▸ **Word and item position data**
────────────────

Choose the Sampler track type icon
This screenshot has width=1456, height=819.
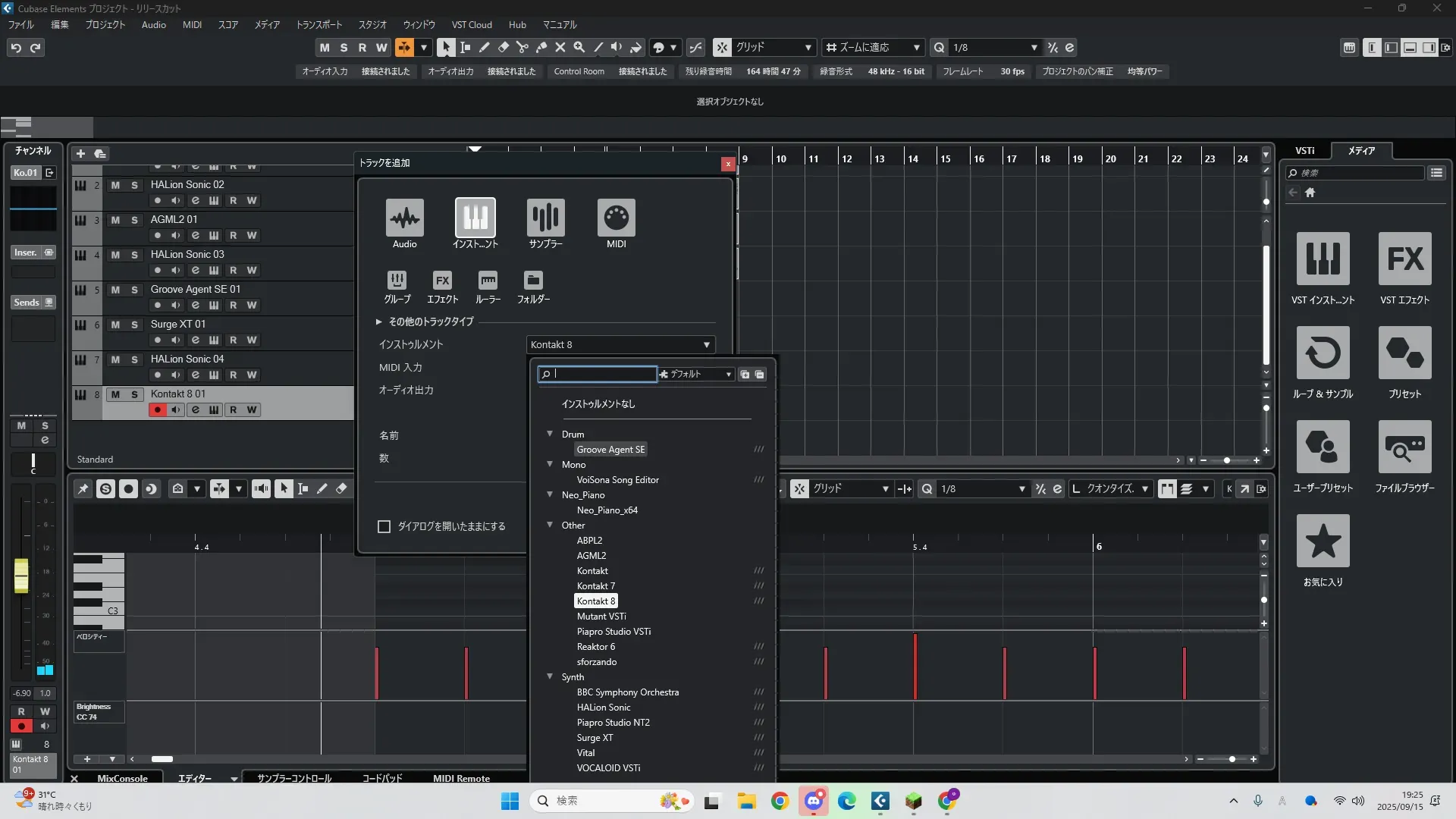click(545, 218)
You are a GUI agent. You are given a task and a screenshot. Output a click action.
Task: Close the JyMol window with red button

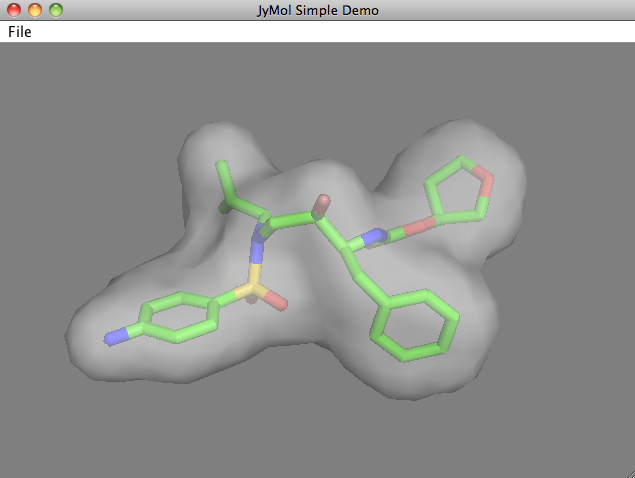tap(13, 10)
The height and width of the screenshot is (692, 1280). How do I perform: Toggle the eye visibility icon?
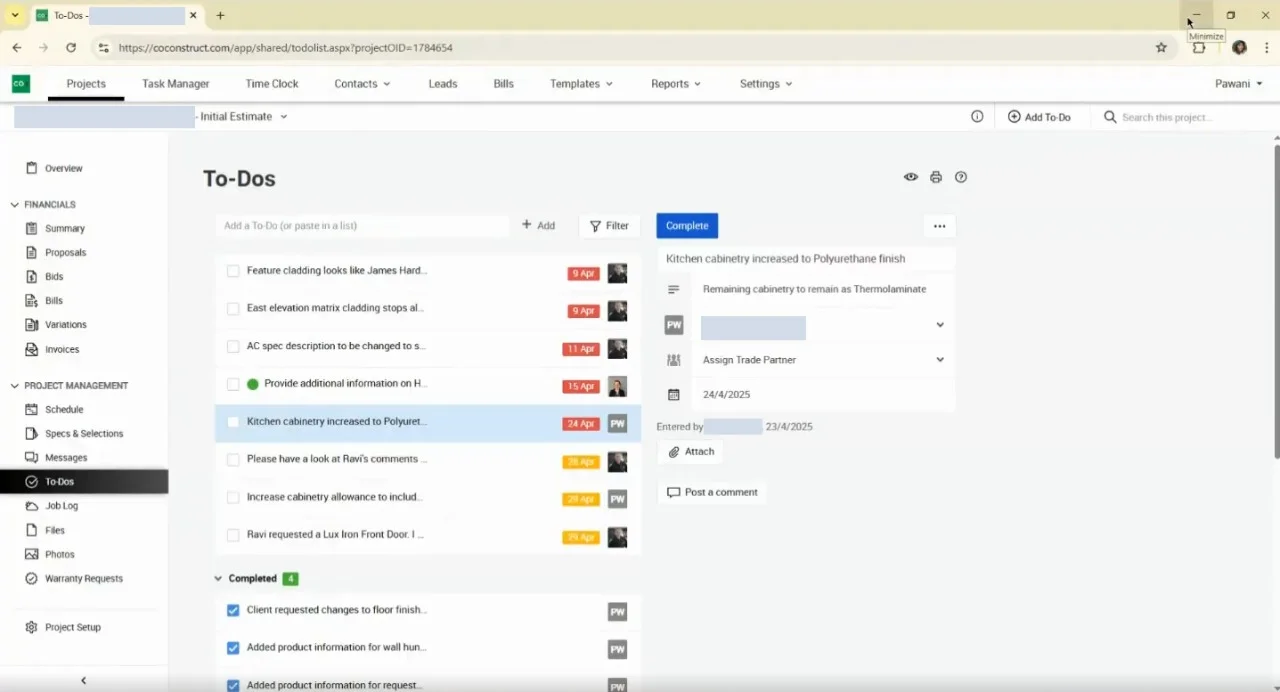coord(911,177)
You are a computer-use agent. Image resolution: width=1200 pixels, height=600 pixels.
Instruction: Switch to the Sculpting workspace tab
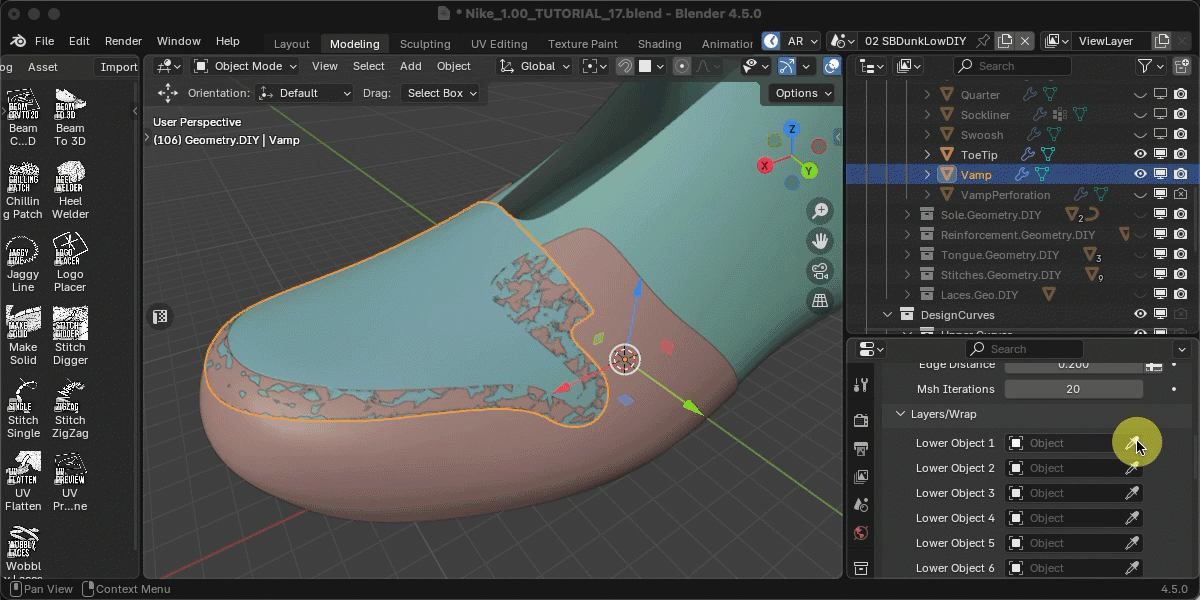click(x=425, y=44)
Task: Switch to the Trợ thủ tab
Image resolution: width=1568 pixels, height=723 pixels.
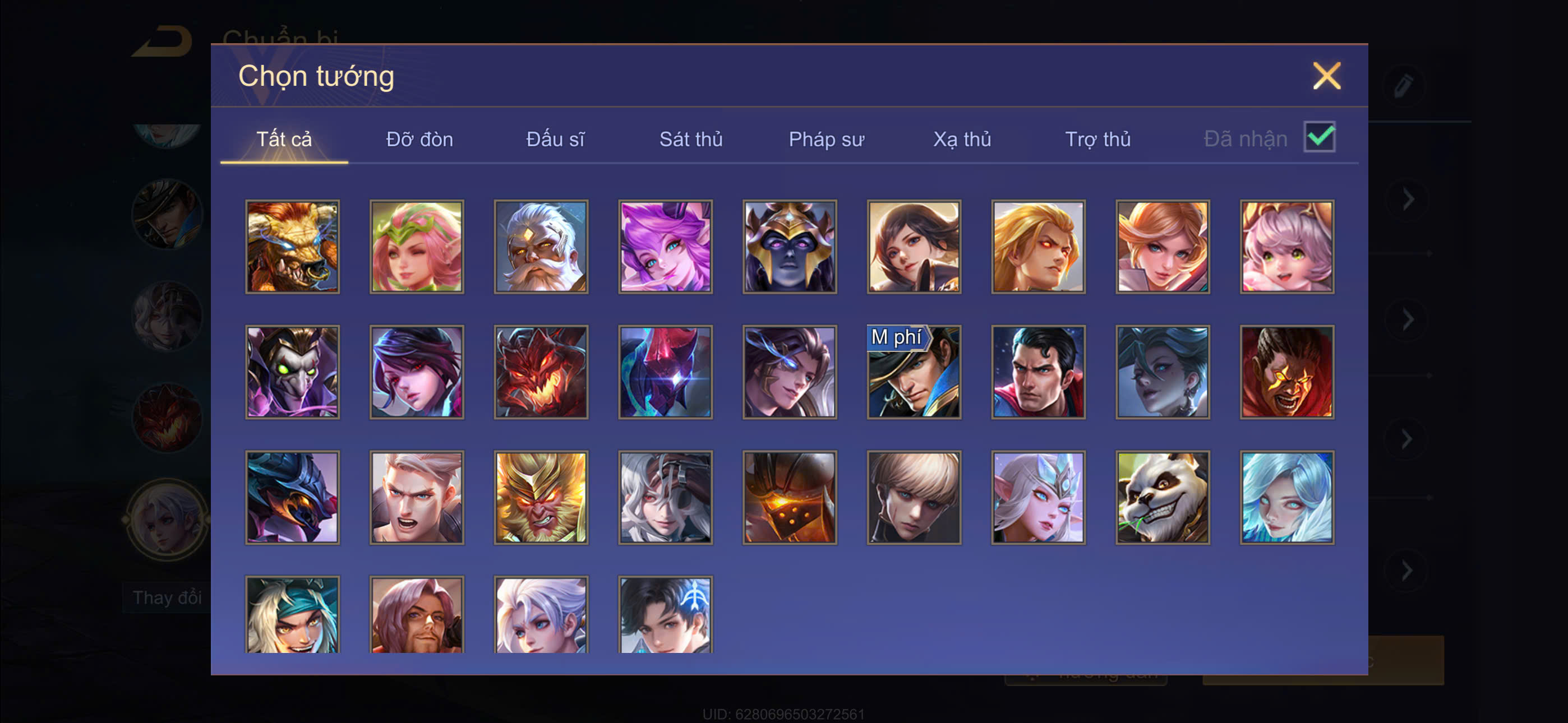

────────────────

▸ **Given problem**
Output the text of the items above as a JSON list of strings, one string per line, with blank lines omitted. Leave the pictures out of the answer.

▸ **Written reply**
[
  "Choose the Sampler track type icon",
  "This screenshot has width=1456, height=819.",
  "click(545, 218)",
  "You are a GUI agent. You are given a task and a screenshot. Output a click action.",
  "Task: Close the JyMol window with red button",
  "tap(13, 10)",
  "The height and width of the screenshot is (692, 1280). How do I perform: Toggle the eye visibility icon?",
  "coord(911,177)",
  "You are a computer-use agent. Image resolution: width=1200 pixels, height=600 pixels.",
  "Instruction: Switch to the Sculpting workspace tab",
  "click(x=425, y=44)",
  "Task: Switch to the Trợ thủ tab",
  "Image resolution: width=1568 pixels, height=723 pixels."
]